第二个是胡太医。胡太医的判断是“气冲血管,热入血室”,这明显是错的,所以他的药如石沉大海一般,毫无反应。

第三个是何老人,第四个是赵太医,前后而来,同时问诊。前者是乔大户推荐,后者是韩道国推荐。

何老人医术极为高明,略一把脉就理清病因——“乃是精冲了血管起,然后着了气恼。气与血相搏,则血如崩。”“精冲血管”遥指西门庆试胡僧药,“着了气恼”明言潘李二人争宠斗气。然而,文本关于何老人问诊的经过却很短,大部分篇幅放在了赵太医的身上。赵太医是个夸夸其谈却胸无点墨的江湖庸医,各种吹嘘让人不禁莞尔(词话本甚至安排了一长串“恶毒”的调侃打油诗),可笑的同时却也更加感伤,命在旦夕却遭遇如此庸医,沉重的死亡因为庸医的轻佻显得更加悲哀,更加荒谬

赵太医接着开了一连串乱七八糟的猛药,西门庆连忙将其扫地出门,只吃了何老人开的药——然而却也是“不见分毫动静”……

俗话说药医不死病,医生解决不了问题就只能交给神灵保佑了。这时候西门家人终于想起了当年冰鉴终身的吴神仙,尽管西门庆不信神佛,然而此时的他也只好尽最大的努力求神问卜了。只是,正如下一回所言的,“获罪于天,无所祷也”,请神驱鬼,寿木冲喜,什么都没有用了,吴神仙的判词、老婆子的龟儿卦,一次又一次昭示出的无可挽回的命运,终于来了!

五、研究篇:李瓶儿与秦可卿

《金瓶梅》作为古代难得的世情小说,文学名著,常常被人用来与《红楼梦》比较。在李瓶儿这个角色上,尤其是她的死亡、葬礼等部分,专业学者们无数次与秦可卿进行比较,结论无非是《红楼梦》在许多细节上学习了《金瓶梅》,并且青出于蓝而胜于蓝。作为一个对两部小说同样热爱的草根读者,一个热爱阅读与写作的文学爱好者,我非常有兴趣对这两个角色,就人物塑造、小说写法等方面做更多的比较和探索。

一、故事的相似性

根据上文何老人的诊断,李瓶儿病因主要来自两个部分,一是“精充了血管”,导致月经不止;二是用气过渡,气则伤肝。

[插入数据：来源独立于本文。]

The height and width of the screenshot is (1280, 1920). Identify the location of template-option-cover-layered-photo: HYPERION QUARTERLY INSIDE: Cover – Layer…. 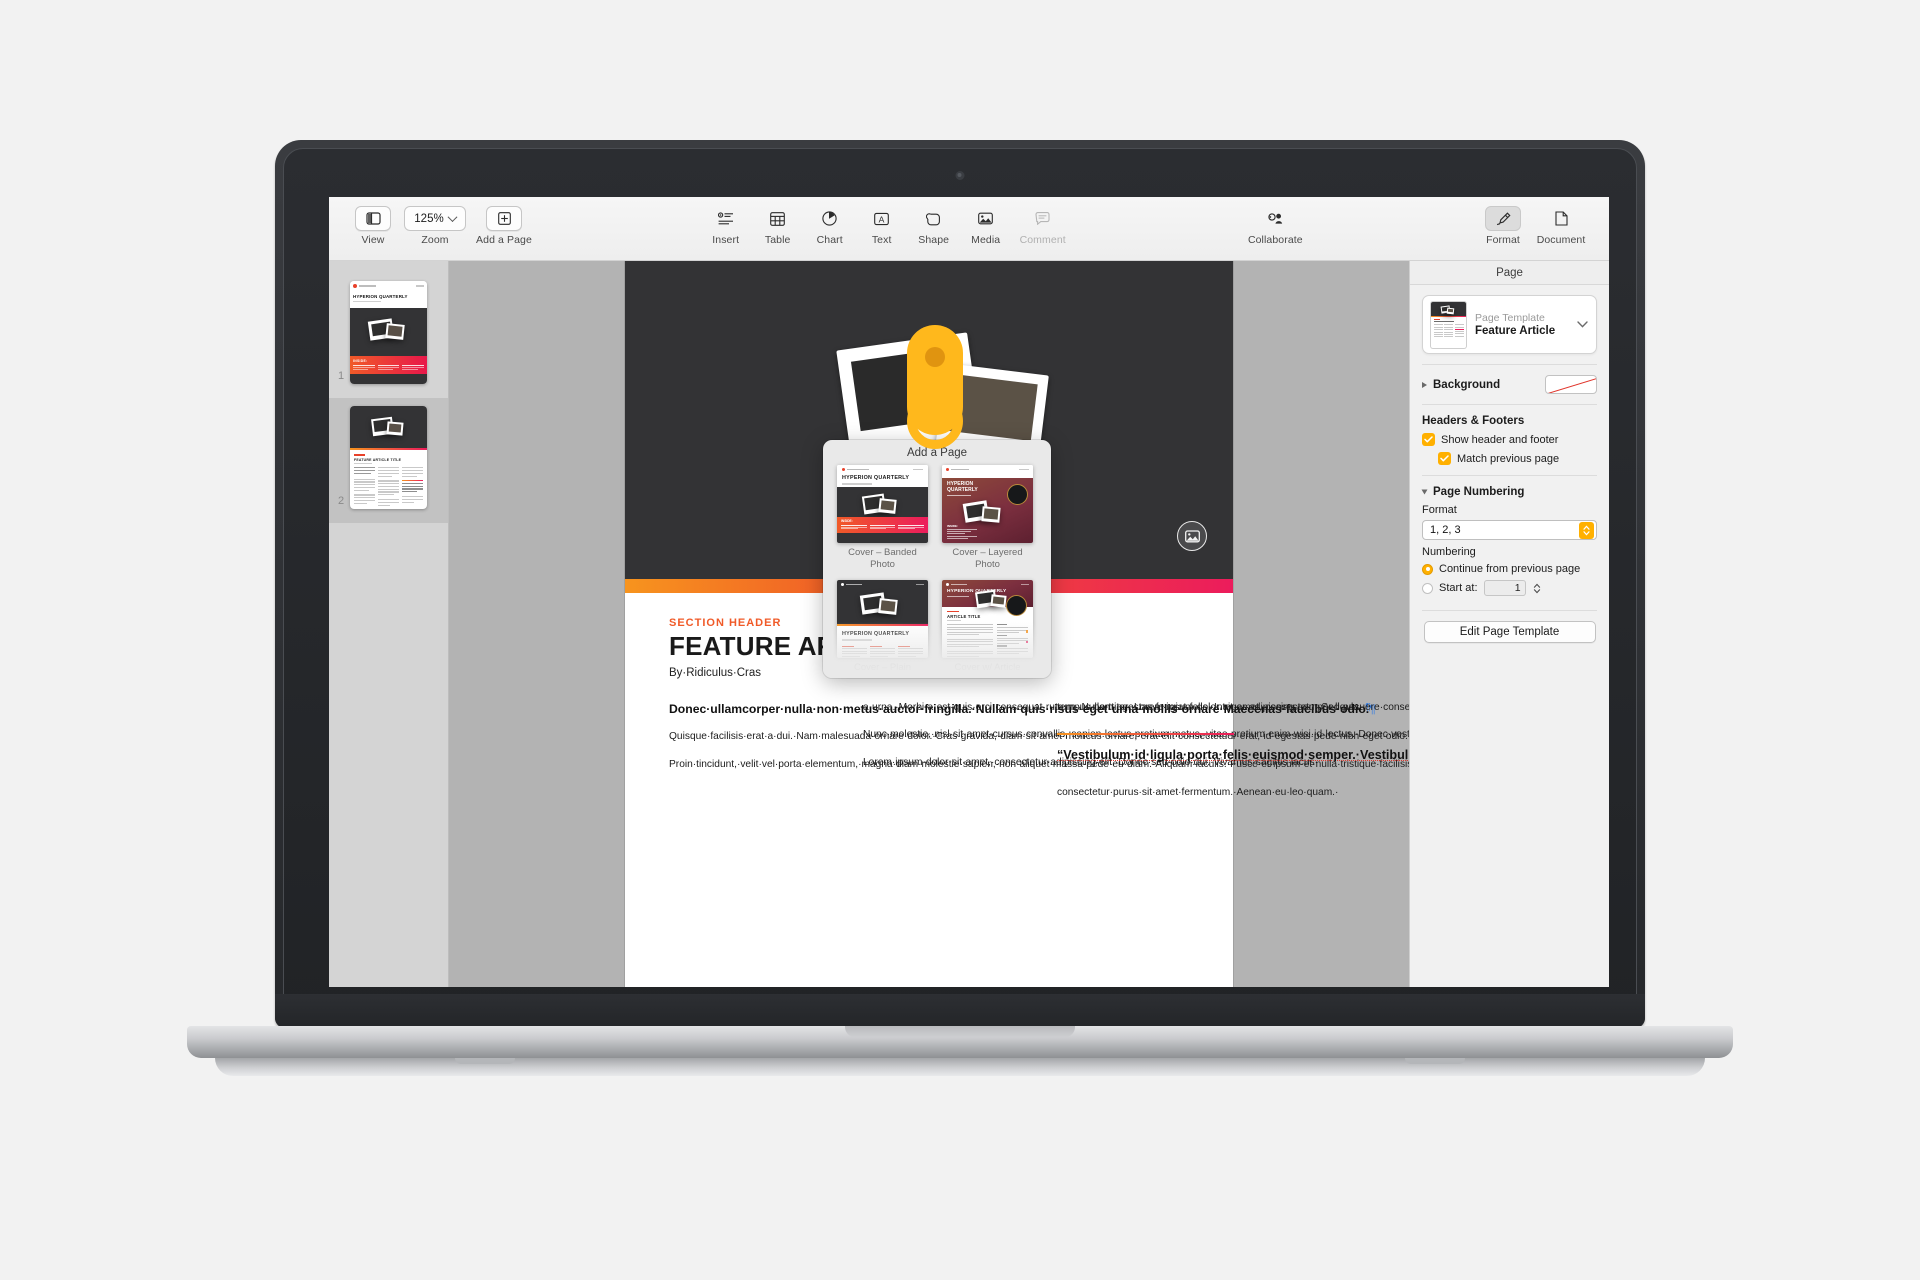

恰好,这两个病症与秦可卿基本相似,《红楼梦》里张太医诊断,一是经期不调,二是心性高强,思虑太过。而故事后面真正的死因,李瓶儿是因为从前的“淫”,秦可卿是因为“淫丧天香楼”。

《金瓶梅》中写李瓶儿的病,着重穿插在重阳节内,重阳节全家上下欢天喜地,李瓶儿却一步步病入膏肓;红楼梦》中写秦可卿的病,背景是贾敬的生日,全家同样是喧闹不已。强烈的反差更衬病者的孤独与痛苦。

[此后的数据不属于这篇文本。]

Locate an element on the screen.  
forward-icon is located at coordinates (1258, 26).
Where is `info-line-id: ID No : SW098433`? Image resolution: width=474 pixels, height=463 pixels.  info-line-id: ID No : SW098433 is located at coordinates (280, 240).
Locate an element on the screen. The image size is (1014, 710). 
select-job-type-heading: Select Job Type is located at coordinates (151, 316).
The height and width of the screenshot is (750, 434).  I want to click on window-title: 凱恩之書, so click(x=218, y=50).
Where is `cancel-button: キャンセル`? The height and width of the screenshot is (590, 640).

李瓶儿身死,西门庆悲痛不已,将葬礼办得极为豪华,为了让李瓶儿体面入葬,西门庆见到从尚举人家买来的棺材板,是“满心欢喜”。在灵位上也想尽办法掩饰李瓶儿的小妾身份,希望让她名分更高。秦可卿身死,公公贾珍同样悲痛不已(作者初稿说贾珍逼奸了儿媳),甚至表示要倾尽所有为她办葬礼,见到名贵的棺木时也是“高兴地笑道”。为了葬礼更体面,不惜花钱为儿子捐个官也要让秦可卿“死封龙禁尉”。

二、角色的辐射法

李瓶儿是《金瓶梅》的二号女主角,这个角色第一次正式出现在十三回,到六十二回就死了。前后整好五十回,全书的一半。然而我们也知道,无论是开头的几回,还是后面的三十多回,李瓶儿的影子一直围绕在西门家,深藏在每个重要角色的心底。然而更重要的是,李瓶儿的这个角色具有很强的辐射力,在描写其他人物故事时,我们仍然能通过与李瓶儿的对比,或者与潘金莲的互动,感受到李瓶儿的存在。

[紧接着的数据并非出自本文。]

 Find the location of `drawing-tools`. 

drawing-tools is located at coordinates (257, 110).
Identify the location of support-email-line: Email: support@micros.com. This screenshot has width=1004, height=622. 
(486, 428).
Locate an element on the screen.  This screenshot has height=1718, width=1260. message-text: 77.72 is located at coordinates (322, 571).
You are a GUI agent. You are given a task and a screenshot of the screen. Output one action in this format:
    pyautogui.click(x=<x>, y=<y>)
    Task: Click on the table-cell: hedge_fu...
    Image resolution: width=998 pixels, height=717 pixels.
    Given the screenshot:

比如,宋蕙莲的五回里李瓶儿几乎很少出现,然而在潘金莲眼里,宋蕙莲就是与李瓶儿的争宠前车;李瓶儿死后,原先默默无闻的如意儿得到了西门庆的宠幸,差点占了李瓶儿原来的位置,对于潘金莲来说,如意儿就是李瓶儿的后车;甚至,西门庆临死前不久见到的何千户娘子,也是按李瓶儿的形象来摹写……

秦可卿在《红楼梦》中文字较少,但却是非常重要的角色。首先她是直通警幻仙境的人,是贾宝玉的第一个性幻想对象。其次秦可卿字兼美,意为兼具钗黛二人之美。然则钗黛之美如何兼具?薛宝钗含蓄内敛,与人为善,慢慢得到了上至贾母下至小丫头的好评,而秦可卿则一直得到荣宁二府上下所有人的喜爱;林黛玉风流婉转,任性用气,让许多人且爱且怕,秦可卿同样心性极高,然而为了维护体面,持重内敛自掩风流,将所有用气憋回自己心里。也就是说,如果想让林黛玉像薛宝钗一样生活,如果林黛玉嫁给了贾宝玉成为荣府新一任大管家,那她就会变成秦可卿的模样;如果薛宝钗具有林黛玉一般的灵气生动,孤高个性,那她也会按着性子压抑自己,也会变成秦可卿的模样。

再者,秦可卿是宁府的管家少奶奶,王熙凤是荣府的管家少奶奶,二人虽然名为婶侄,却惺惺相惜。秦可卿性情温和,王熙凤性格泼辣,尽管秦在宁府收获的都是“好评”,王在荣府收获的都是“差评”,然而当秦可卿身死王熙凤协理宁国府时,可见秦可卿面对的、留下的是一个多么混乱的烂摊子,同时也对比出王熙凤的治世才能。

综上,无论是李瓶儿还是秦可卿,角色本身都不是孤立存在的,她们对同型角色具有很强的辐射力,甚至足以撑起整个小说叙事的大结构。这种技法,在古典小说甚至现代小说中都是非常少见但却又极为优秀的。

三、主题的隐喻法

李瓶儿是《金瓶梅》中唯一死在西门庆前面的重要角色,死得风光体面甚至有点死得其所;秦可卿也是死在贾家最后的兴盛时期,很快贾府也要树倒猢狲散。从李瓶儿来看,豪富、美丽、宠爱,所有美好的东西都不能阻挡生命的逝去;从秦可卿来看,豪门,风流、名声,所有荣华的东西也不能阻止死亡的来临。这两个角色的死都在小说中大张旗鼓,占据了极为瞩目的位置,也正是这样深刻的死亡、夸张的葬礼,在小说极盛极热闹的叙事背景里,埋下盛极必衰的影子,也埋下一切终归色空、虚无的精神内涵。因此,可以说这两个角色都对表达主题有着极强的隐喻性。